Rewrite the records starting at the line that contains "Task: Switch to 视频转文字 conversion" and ending at the line that contains "pyautogui.click(x=364, y=228)", putting "Command" in place of "Instruction" and changing nothing else. Leave the pictures out of your answer.

= = = =

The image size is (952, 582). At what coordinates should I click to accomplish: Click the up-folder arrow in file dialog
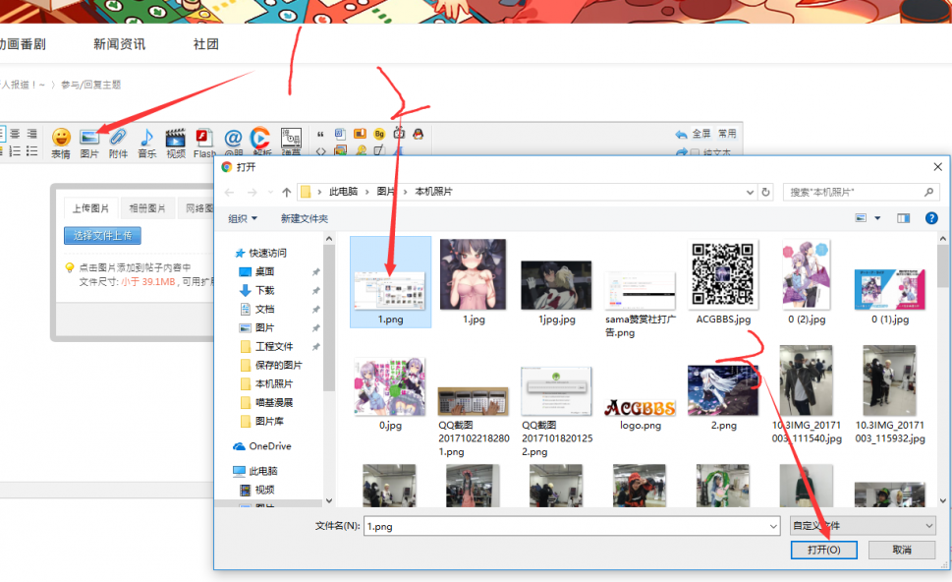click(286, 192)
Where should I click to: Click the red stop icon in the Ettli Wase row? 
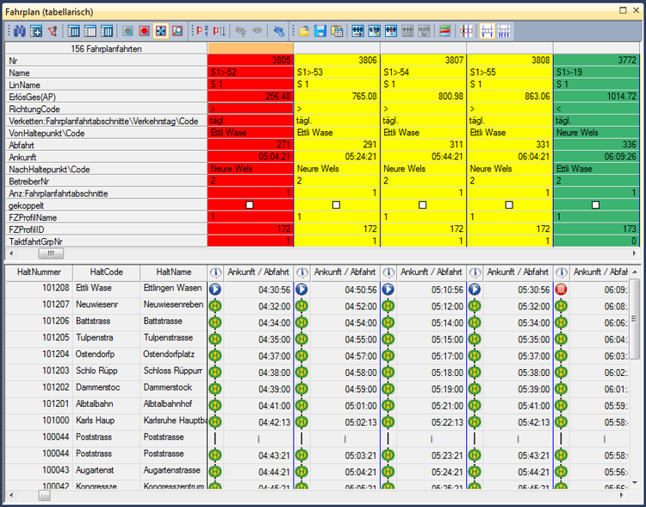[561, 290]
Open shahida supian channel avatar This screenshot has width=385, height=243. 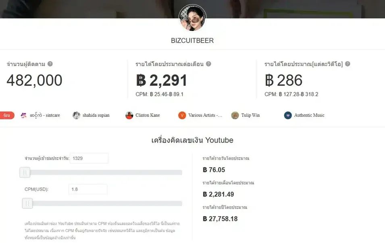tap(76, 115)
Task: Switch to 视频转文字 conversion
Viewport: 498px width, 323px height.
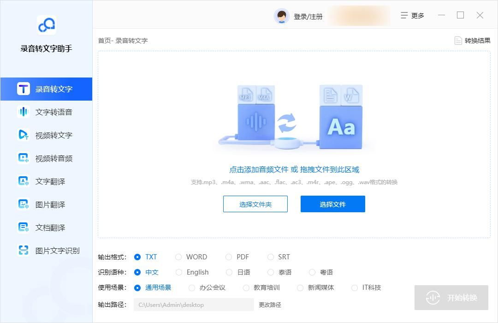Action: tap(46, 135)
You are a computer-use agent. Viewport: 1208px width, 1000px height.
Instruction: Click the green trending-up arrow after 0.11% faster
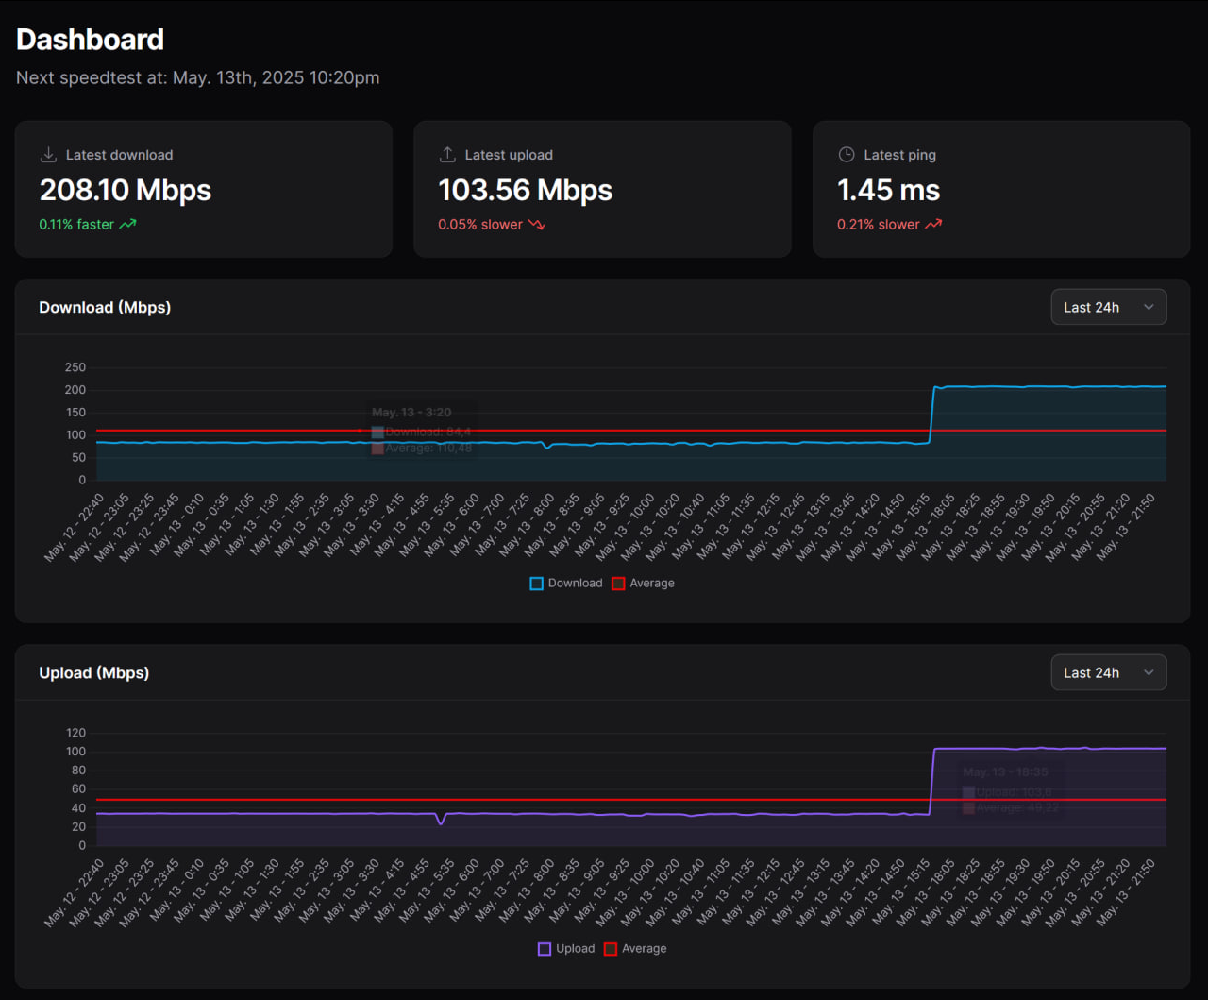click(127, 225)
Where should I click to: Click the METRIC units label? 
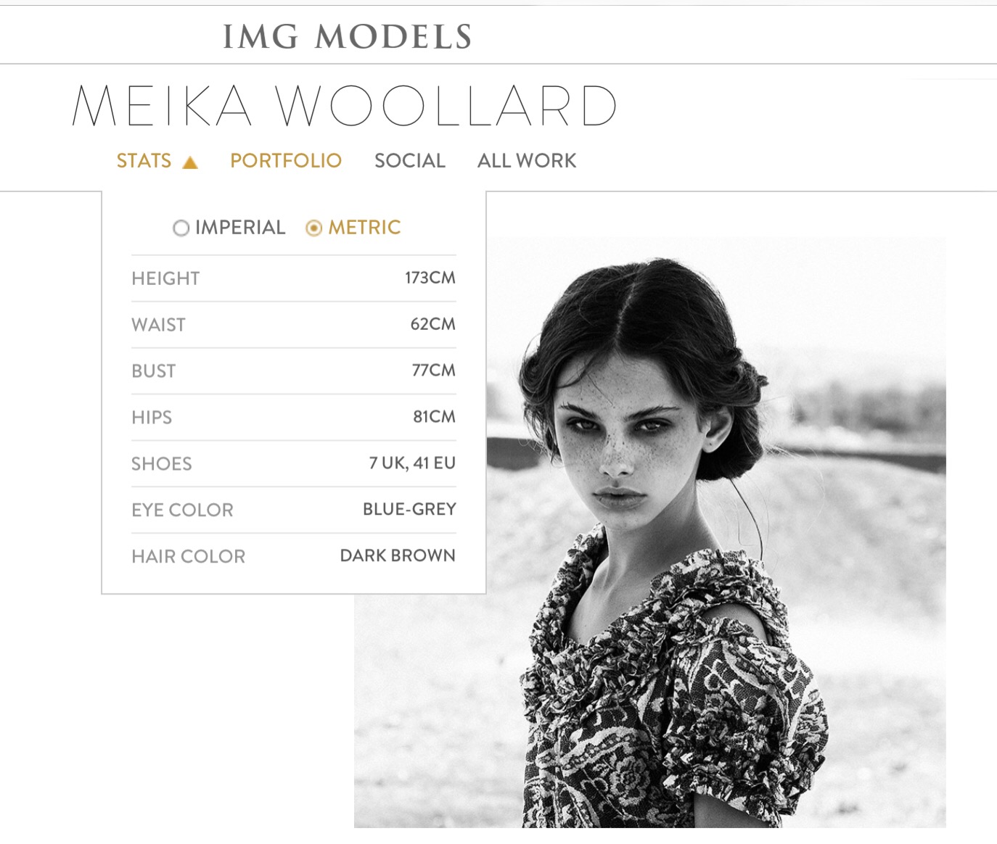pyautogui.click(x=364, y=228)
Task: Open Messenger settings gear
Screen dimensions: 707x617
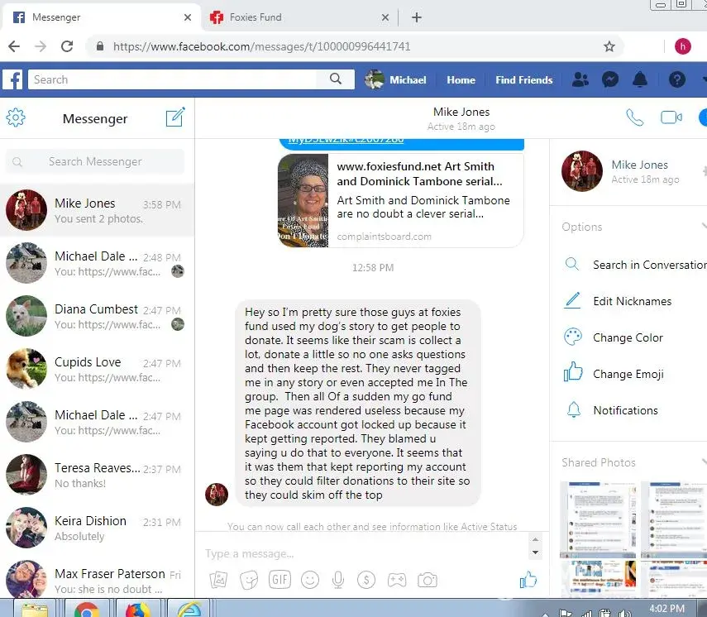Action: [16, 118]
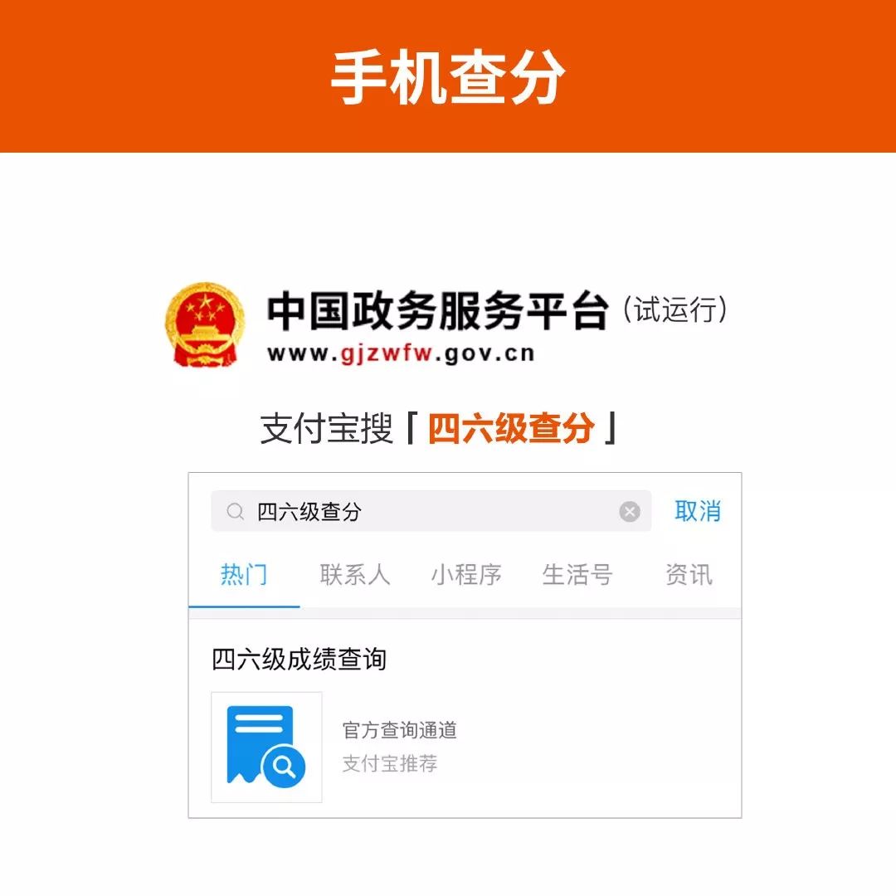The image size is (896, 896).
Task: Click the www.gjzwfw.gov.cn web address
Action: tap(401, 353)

= = = =

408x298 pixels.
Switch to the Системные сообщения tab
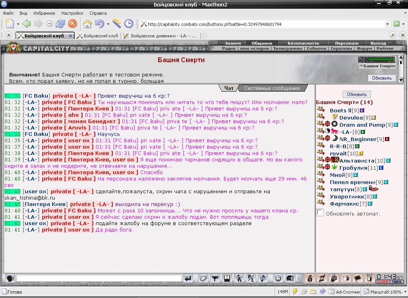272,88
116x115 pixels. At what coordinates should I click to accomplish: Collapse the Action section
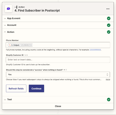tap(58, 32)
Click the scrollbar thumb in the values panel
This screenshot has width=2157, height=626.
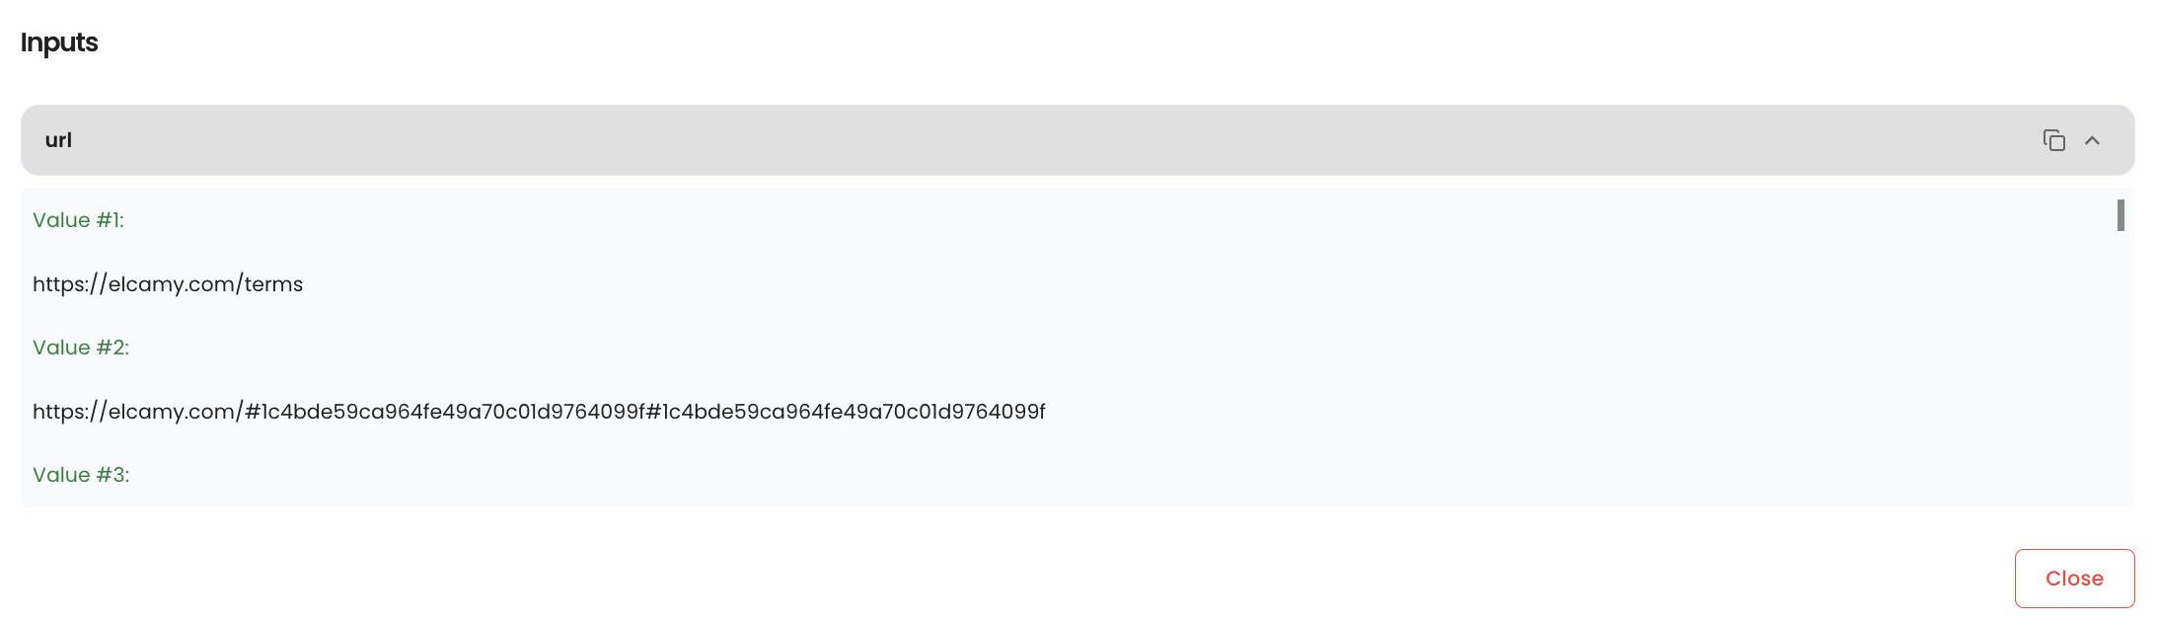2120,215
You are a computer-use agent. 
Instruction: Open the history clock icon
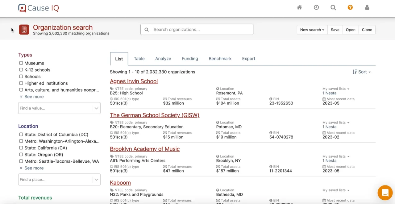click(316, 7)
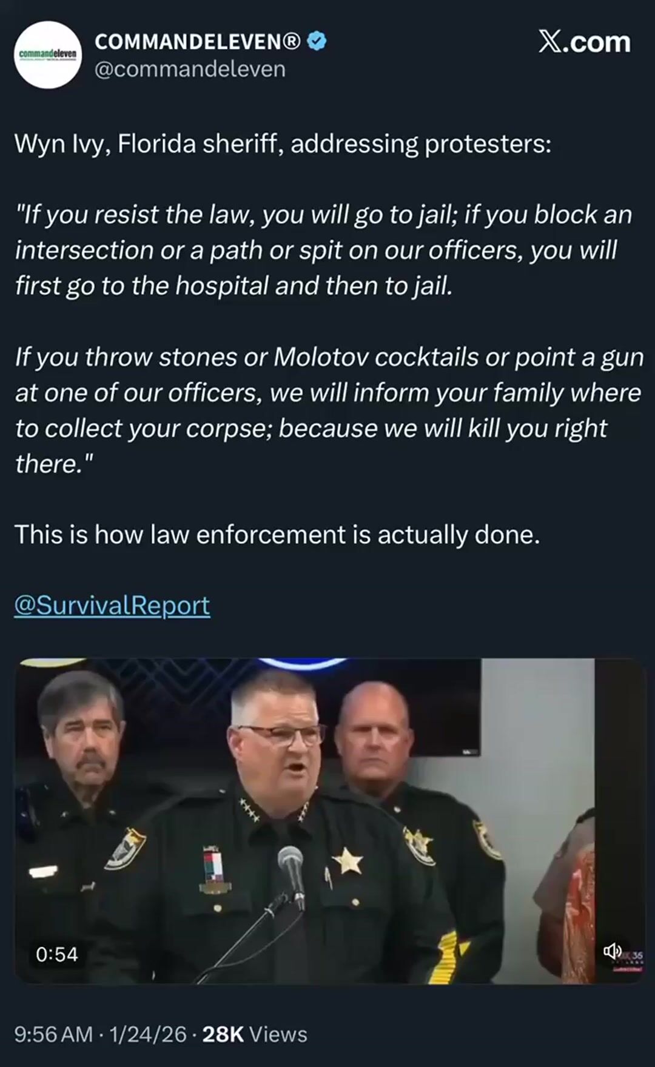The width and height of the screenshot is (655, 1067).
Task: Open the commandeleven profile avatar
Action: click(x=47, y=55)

= = = =

> [Answer to the task]
Task: Switch to 视频转文字 conversion
Viewport: 498px width, 323px height.
Action: tap(46, 135)
You are a computer-use agent. Viewport: 1208px width, 1000px height.
Command: Click the green trending-up arrow after 0.11% faster
click(127, 225)
Where should I click to: Click the METRIC units label? 
pyautogui.click(x=364, y=228)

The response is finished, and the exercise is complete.